[[ THE DATA open ]]

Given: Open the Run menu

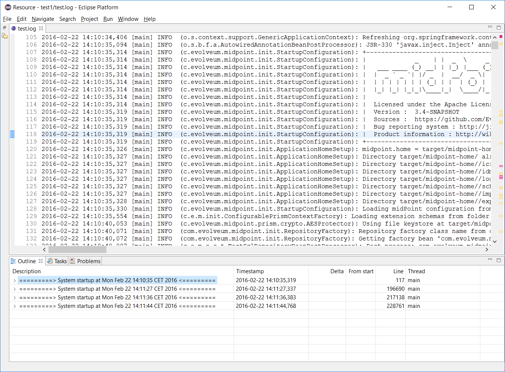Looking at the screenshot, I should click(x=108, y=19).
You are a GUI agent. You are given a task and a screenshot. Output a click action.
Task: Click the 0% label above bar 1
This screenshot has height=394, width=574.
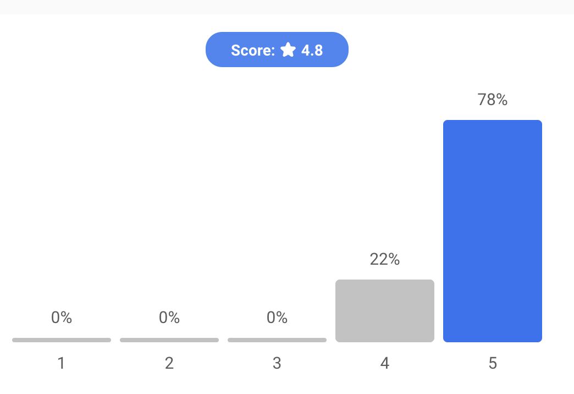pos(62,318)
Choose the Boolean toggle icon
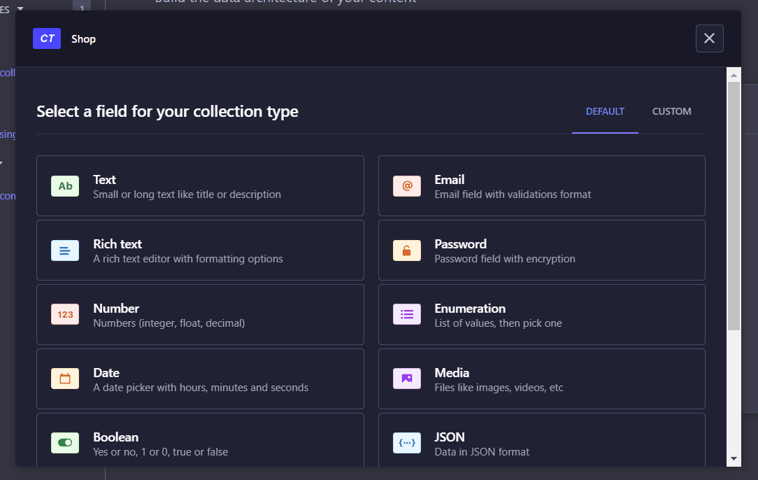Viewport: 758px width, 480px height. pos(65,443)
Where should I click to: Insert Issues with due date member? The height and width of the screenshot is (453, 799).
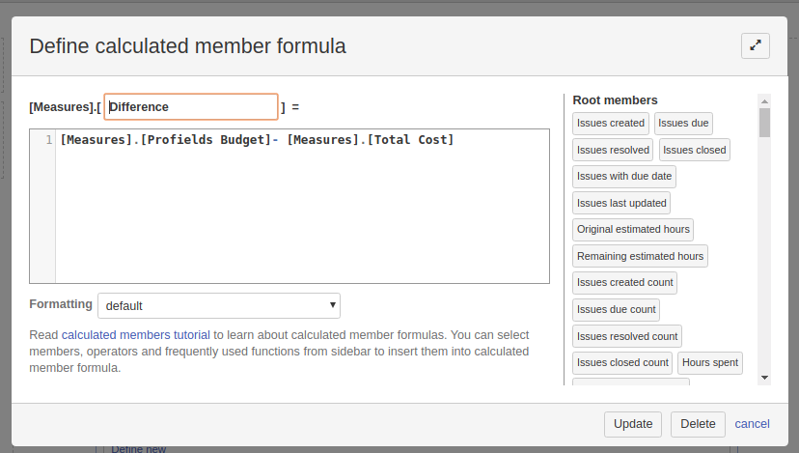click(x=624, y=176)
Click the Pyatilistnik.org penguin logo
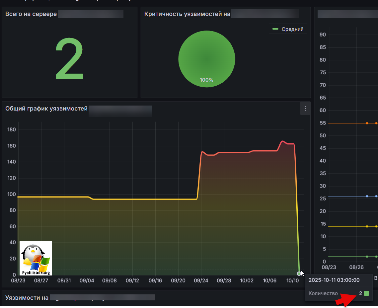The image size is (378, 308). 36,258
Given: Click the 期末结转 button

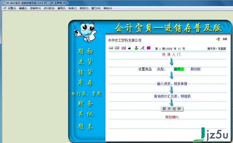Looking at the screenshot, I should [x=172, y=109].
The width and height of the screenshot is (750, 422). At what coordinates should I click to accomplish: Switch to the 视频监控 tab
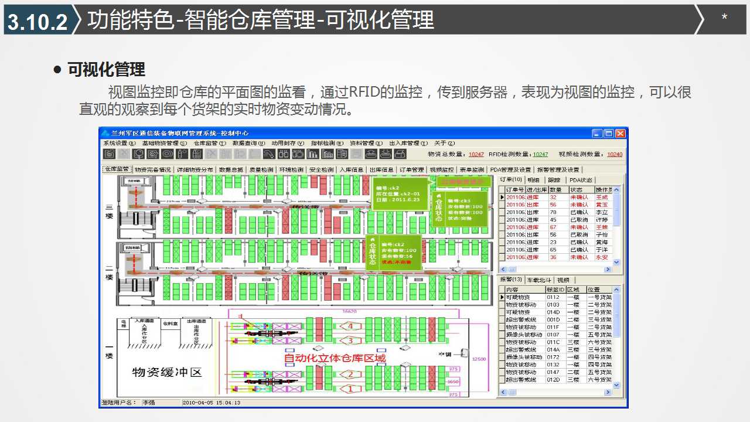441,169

[[ THE DATA closed ]]

▶ [WORK TASK] The task calls for duplicating the data exactly, with no images kept.

▶ [ANSWER TO THE EXERCISE]
Given: Open the Run menu

Looking at the screenshot, I should click(x=108, y=19).
You are a GUI agent. You are given a task and a screenshot. Output a click action.
Task: Click the 0% label above bar 1
This screenshot has height=394, width=574.
pos(62,318)
Choose the Boolean toggle icon
Viewport: 758px width, 480px height. pos(65,443)
Where should I click to: Insert Issues with due date member? The height and width of the screenshot is (453, 799).
click(x=624, y=176)
Click the Pyatilistnik.org penguin logo
The image size is (378, 308). 36,258
Given: Click the 期末结转 button

Looking at the screenshot, I should [x=172, y=109].
The width and height of the screenshot is (750, 422). At what coordinates should I click to accomplish: Switch to the 视频监控 tab
441,169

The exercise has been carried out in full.